Biodiversity as insurance: from concept to measurement and application

Affiliations
Review

Biodiversity as insurance: from concept to measurement and application

Michel Loreau et al. Biol Rev Camb Philos Soc. 2021 Oct.

Abstract

Biological insurance theory predicts that, in a variable environment, aggregate ecosystem properties will vary less in more diverse communities because declines in the performance or abundance of some species or phenotypes will be offset, at least partly, by smoother declines or increases in others. During the past two decades, ecology has accumulated strong evidence for the stabilising effect of biodiversity on ecosystem functioning. As biological insurance is reaching the stage of a mature theory, it is critical to revisit and clarify its conceptual foundations to guide future developments, applications and measurements. In this review, we first clarify the connections between the insurance and portfolio concepts that have been used in ecology and the economic concepts that inspired them. Doing so points to gaps and mismatches between ecology and economics that could be filled profitably by new theoretical developments and new management applications. Second, we discuss some fundamental issues in biological insurance theory that have remained unnoticed so far and that emerge from some of its recent applications. In particular, we draw a clear distinction between the two effects embedded in biological insurance theory, i.e. the effects of biodiversity on the mean and variability of ecosystem properties.

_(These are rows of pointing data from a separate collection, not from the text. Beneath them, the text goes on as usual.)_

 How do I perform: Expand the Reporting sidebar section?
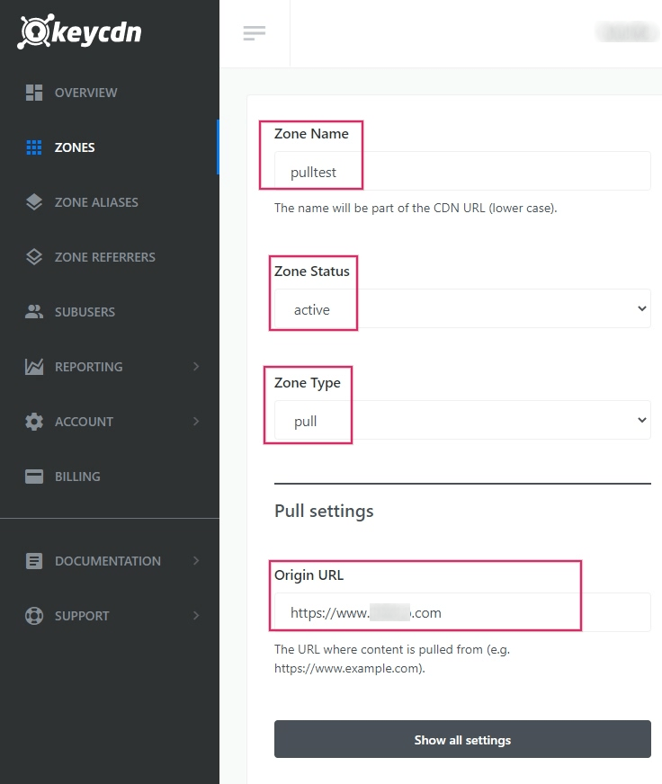[x=197, y=366]
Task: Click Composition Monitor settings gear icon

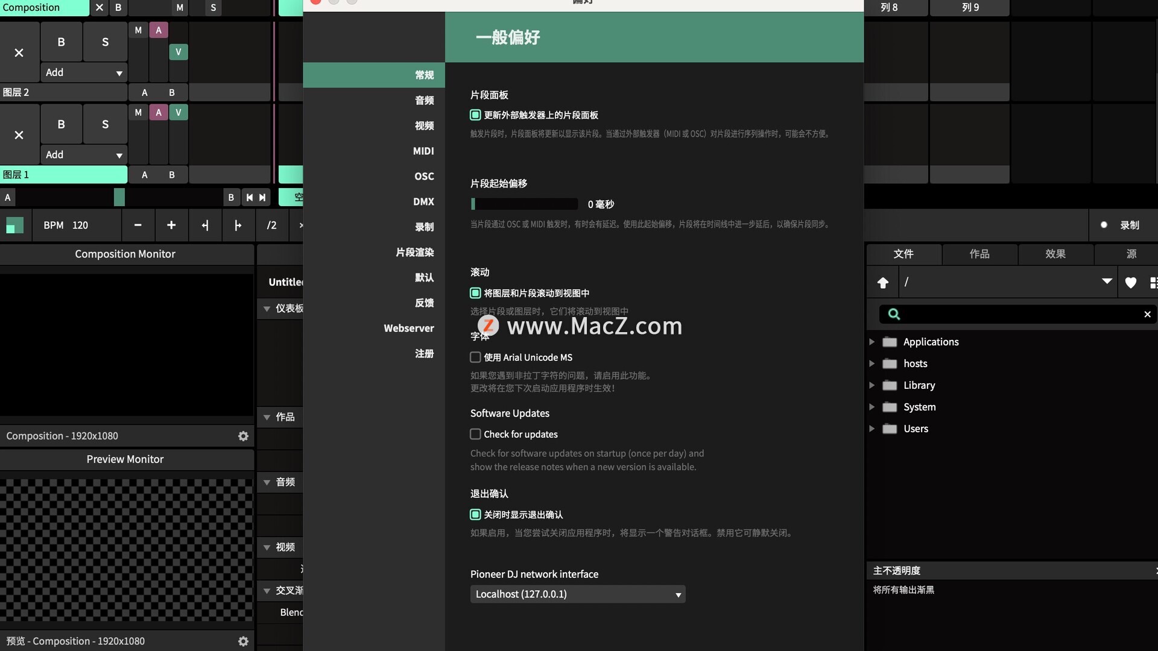Action: tap(243, 436)

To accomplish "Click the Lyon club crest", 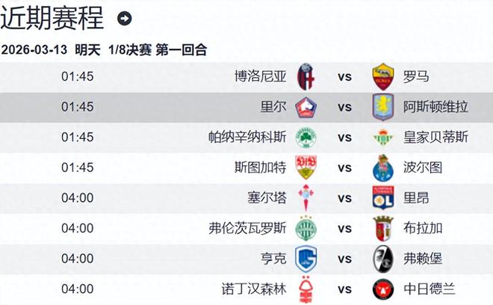I will [x=382, y=198].
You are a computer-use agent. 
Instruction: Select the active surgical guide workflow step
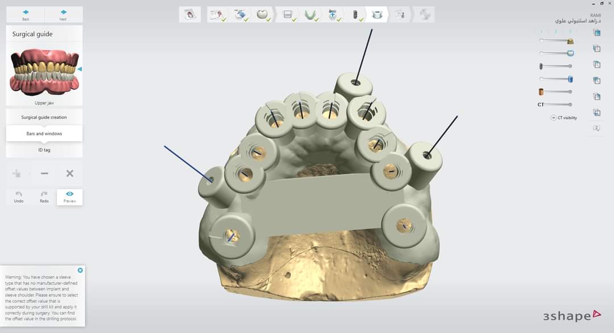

This distinction allows explicit consideration of trade-offs between the mean and stability of ecosystem processes and services. We also review applications of biological insurance theory in ecosystem management. Finally, we provide a synthetic conceptual framework that unifies the various approaches across disciplines, and we suggest new ways in which biological insurance theory could be extended to address new issues in ecology and ecosystem management. Exciting future challenges include linking the effects of biodiversity on ecosystem functioning and stability, incorporating multiple functions and feedbacks, developing new approaches to partition biodiversity effects across scales, extending biological insurance theory to complex interaction networks, and developing new applications to biodiversity and ecosystem management.

Keywords: biodiversity; ecosystems; insurance; management; portfolio; stability; theory.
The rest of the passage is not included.